Here are the records. Write out exactly the lines between the one holding "This screenshot has width=537, height=474." and the one holding "This screenshot has height=762, width=1278.", inclusive.

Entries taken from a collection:
== Segment start ==
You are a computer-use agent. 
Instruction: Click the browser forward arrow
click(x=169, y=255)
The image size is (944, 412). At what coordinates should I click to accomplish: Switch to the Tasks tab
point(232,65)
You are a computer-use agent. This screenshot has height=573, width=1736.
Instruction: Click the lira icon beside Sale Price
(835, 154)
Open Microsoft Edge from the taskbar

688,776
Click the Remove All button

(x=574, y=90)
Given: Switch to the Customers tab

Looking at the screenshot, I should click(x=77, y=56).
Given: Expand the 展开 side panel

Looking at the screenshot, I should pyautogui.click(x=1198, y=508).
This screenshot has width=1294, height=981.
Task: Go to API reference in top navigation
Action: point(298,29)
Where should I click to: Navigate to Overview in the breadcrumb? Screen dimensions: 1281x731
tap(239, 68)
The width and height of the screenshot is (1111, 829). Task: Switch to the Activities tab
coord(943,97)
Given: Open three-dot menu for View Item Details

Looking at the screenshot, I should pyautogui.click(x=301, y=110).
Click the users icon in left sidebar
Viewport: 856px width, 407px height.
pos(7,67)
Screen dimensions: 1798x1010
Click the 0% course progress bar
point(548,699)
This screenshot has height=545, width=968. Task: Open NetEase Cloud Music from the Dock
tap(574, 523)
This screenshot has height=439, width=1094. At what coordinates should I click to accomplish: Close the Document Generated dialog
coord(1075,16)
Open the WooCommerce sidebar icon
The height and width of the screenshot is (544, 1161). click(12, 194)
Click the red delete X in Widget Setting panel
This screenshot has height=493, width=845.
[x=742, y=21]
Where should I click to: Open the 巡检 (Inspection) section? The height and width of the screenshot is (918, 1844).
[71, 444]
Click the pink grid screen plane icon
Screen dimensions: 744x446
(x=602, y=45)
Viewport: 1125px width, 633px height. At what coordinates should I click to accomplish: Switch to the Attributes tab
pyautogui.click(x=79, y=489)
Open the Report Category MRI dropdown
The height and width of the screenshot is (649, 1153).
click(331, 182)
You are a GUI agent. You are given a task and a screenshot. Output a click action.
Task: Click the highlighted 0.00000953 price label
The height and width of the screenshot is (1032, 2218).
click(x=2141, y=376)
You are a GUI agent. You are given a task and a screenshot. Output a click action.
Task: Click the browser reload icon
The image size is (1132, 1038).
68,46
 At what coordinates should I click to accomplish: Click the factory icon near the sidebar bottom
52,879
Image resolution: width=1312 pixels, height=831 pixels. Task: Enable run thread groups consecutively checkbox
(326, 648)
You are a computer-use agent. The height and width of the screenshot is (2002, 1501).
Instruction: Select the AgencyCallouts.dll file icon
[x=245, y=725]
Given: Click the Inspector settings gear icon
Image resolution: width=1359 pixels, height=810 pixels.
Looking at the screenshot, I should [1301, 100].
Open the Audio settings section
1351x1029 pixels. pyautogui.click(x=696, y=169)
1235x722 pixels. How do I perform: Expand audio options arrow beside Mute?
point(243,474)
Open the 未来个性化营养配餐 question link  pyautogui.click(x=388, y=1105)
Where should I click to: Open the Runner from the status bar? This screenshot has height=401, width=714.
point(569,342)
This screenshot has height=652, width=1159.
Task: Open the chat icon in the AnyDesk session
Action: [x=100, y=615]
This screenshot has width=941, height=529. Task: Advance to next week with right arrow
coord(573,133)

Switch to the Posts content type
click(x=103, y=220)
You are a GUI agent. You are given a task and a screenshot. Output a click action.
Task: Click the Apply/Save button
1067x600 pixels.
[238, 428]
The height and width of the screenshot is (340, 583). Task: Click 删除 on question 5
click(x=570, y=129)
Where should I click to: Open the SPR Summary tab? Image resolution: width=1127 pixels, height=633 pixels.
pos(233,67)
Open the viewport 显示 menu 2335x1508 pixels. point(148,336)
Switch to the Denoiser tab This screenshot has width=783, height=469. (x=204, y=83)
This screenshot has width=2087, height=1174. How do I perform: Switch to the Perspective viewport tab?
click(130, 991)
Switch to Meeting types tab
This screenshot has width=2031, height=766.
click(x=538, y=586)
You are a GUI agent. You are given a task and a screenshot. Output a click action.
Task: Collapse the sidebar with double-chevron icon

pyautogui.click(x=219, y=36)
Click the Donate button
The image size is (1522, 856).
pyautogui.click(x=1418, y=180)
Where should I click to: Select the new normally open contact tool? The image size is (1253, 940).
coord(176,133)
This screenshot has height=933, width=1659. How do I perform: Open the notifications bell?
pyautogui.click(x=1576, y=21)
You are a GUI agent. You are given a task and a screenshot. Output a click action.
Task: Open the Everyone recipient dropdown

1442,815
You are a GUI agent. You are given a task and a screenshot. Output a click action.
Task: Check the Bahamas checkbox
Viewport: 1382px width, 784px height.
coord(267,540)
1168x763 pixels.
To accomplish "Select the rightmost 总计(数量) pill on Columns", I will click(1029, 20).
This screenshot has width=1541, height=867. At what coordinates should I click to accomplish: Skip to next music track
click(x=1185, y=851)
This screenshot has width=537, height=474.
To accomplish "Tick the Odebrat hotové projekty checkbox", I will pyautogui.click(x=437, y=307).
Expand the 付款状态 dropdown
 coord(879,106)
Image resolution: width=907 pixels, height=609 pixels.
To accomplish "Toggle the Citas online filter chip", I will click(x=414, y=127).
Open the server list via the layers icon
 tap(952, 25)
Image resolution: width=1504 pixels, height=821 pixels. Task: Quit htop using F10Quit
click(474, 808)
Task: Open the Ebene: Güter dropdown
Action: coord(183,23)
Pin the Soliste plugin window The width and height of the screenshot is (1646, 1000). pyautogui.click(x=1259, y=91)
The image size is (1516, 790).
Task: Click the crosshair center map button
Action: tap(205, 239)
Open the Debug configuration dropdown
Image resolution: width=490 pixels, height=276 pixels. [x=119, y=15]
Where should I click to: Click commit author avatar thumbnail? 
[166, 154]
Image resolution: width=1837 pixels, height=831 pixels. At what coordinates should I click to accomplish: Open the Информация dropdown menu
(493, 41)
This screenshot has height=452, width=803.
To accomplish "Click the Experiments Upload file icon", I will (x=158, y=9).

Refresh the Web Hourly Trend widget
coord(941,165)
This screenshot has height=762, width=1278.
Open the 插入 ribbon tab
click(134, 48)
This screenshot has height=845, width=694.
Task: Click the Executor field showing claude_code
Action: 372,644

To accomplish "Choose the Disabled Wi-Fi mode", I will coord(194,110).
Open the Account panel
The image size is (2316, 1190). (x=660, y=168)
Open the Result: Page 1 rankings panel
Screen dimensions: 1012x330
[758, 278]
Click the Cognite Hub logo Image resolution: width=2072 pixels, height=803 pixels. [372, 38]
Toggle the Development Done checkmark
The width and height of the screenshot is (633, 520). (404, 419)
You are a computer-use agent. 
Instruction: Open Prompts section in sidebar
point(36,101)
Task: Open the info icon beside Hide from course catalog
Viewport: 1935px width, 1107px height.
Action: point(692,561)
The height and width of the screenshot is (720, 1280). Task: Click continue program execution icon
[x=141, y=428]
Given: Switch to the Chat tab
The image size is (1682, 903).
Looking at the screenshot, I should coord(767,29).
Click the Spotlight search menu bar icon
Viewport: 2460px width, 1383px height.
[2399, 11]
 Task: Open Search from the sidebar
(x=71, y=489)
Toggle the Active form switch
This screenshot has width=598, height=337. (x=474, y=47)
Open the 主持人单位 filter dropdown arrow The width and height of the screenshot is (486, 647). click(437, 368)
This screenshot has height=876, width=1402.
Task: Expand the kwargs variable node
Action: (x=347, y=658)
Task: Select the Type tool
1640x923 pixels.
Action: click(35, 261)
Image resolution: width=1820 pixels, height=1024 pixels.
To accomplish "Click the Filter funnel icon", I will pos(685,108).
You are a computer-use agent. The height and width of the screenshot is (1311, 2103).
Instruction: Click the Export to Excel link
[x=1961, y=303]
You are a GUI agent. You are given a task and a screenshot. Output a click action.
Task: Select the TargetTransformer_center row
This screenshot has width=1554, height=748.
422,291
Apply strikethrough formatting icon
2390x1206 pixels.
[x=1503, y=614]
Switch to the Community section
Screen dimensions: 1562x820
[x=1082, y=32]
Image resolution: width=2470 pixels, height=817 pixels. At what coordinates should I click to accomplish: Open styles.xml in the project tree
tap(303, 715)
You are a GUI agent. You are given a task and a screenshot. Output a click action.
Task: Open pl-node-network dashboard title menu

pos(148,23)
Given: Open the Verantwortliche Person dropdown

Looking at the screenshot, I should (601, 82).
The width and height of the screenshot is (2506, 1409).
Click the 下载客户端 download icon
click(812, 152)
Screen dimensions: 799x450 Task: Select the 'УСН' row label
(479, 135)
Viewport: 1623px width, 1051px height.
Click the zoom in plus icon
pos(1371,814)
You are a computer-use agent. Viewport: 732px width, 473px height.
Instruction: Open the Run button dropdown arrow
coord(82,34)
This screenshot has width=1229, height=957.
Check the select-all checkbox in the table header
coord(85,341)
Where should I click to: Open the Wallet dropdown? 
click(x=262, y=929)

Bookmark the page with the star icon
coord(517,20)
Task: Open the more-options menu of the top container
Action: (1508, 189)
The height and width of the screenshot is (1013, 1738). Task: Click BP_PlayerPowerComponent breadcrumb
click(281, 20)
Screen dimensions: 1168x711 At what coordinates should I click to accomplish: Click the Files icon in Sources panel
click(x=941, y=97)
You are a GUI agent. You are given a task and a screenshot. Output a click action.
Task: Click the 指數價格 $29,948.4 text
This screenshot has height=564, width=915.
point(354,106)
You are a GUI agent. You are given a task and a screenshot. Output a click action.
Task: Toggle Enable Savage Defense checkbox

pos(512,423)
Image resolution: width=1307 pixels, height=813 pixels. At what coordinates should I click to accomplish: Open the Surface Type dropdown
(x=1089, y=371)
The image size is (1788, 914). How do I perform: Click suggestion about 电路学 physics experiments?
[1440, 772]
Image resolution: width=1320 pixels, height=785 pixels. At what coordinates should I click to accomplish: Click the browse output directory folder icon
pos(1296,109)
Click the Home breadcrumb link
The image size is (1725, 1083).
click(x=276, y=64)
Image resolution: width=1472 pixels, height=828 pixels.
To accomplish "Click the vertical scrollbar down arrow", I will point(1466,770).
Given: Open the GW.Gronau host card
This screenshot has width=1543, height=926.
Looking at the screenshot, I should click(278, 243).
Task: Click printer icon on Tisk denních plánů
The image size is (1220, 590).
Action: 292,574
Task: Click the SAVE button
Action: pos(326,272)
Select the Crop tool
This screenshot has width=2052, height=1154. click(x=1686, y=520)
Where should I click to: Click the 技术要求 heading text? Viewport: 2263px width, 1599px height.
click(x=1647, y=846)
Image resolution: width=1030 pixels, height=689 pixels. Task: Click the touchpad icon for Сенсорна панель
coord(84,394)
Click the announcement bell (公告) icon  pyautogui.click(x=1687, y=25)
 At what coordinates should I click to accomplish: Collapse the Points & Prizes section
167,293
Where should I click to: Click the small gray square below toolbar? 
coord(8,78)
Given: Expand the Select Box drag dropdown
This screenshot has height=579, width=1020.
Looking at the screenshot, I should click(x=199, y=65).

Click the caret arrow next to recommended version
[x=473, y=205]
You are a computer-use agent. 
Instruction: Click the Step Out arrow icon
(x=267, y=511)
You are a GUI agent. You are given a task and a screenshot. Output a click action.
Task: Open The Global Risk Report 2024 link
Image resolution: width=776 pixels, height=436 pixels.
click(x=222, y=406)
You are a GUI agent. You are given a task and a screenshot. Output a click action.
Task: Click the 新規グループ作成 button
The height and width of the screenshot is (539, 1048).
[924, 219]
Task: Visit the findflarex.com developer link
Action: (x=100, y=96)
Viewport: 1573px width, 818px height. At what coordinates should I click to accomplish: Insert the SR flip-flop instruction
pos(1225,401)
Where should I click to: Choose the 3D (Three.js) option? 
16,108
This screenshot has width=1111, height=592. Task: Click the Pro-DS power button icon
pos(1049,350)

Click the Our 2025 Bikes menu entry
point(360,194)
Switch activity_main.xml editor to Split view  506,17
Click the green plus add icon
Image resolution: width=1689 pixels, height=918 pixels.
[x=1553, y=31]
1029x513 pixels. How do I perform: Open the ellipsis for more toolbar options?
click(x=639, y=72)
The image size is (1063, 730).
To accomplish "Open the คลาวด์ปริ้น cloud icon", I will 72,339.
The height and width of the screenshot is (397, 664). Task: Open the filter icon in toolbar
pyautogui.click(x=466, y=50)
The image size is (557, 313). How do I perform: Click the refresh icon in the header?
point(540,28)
== Segment end ==
* _Result of the task_
This screenshot has width=537, height=474.
To accomplish "Tick the Odebrat hotové projekty checkbox", I will pyautogui.click(x=437, y=307).
Expand the 付款状态 dropdown
 coord(879,106)
Image resolution: width=907 pixels, height=609 pixels.
To accomplish "Toggle the Citas online filter chip", I will click(x=414, y=127).
Open the server list via the layers icon
 tap(952, 25)
Image resolution: width=1504 pixels, height=821 pixels. Task: Quit htop using F10Quit
click(474, 808)
Task: Open the Ebene: Güter dropdown
Action: coord(183,23)
Pin the Soliste plugin window The width and height of the screenshot is (1646, 1000). pyautogui.click(x=1259, y=91)
The image size is (1516, 790).
Task: Click the crosshair center map button
Action: tap(205, 239)
Open the Debug configuration dropdown
Image resolution: width=490 pixels, height=276 pixels. [x=119, y=15]
Where should I click to: Click commit author avatar thumbnail? 
[166, 154]
Image resolution: width=1837 pixels, height=831 pixels. At what coordinates should I click to accomplish: Open the Информация dropdown menu
(493, 41)
This screenshot has height=452, width=803.
To accomplish "Click the Experiments Upload file icon", I will (x=158, y=9).

Refresh the Web Hourly Trend widget
coord(941,165)
This screenshot has height=762, width=1278.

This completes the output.